EXERCISE MATERIAL:
════════
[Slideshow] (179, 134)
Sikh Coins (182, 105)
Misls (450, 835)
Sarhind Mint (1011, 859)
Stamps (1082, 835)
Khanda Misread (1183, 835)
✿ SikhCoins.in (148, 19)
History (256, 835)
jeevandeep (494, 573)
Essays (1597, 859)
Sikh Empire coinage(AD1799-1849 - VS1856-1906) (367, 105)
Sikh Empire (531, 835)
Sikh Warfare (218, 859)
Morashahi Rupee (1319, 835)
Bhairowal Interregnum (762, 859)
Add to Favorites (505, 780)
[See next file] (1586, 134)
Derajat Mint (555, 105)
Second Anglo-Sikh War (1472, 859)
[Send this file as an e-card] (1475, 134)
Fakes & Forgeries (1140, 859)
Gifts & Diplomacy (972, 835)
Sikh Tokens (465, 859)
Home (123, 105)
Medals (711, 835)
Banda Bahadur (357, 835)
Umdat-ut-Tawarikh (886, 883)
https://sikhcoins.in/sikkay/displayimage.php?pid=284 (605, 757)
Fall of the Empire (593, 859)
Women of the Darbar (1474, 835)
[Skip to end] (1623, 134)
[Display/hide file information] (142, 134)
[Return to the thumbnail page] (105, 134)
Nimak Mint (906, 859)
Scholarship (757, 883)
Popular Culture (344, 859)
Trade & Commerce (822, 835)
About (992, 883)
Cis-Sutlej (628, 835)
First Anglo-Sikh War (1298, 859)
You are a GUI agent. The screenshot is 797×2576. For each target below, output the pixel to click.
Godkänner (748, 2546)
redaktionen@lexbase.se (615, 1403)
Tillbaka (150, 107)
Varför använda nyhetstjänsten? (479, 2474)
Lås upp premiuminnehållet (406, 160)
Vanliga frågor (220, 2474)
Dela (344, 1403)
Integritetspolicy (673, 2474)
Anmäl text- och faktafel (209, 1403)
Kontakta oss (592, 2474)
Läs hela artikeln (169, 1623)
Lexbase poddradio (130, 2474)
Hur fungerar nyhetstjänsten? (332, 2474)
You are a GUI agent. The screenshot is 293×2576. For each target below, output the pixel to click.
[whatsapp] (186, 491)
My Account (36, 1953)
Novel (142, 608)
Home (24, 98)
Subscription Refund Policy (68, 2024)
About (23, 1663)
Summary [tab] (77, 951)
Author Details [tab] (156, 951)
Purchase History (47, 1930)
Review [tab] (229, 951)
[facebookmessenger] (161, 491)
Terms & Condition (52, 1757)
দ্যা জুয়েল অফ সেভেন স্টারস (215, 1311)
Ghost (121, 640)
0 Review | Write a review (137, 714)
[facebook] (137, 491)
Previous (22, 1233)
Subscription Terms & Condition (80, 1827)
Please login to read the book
════════
PROBLEM TO SOLVE:
Reply with the number only, stating how many lines in the listing hold the string "pixel".

SOLUTION:
2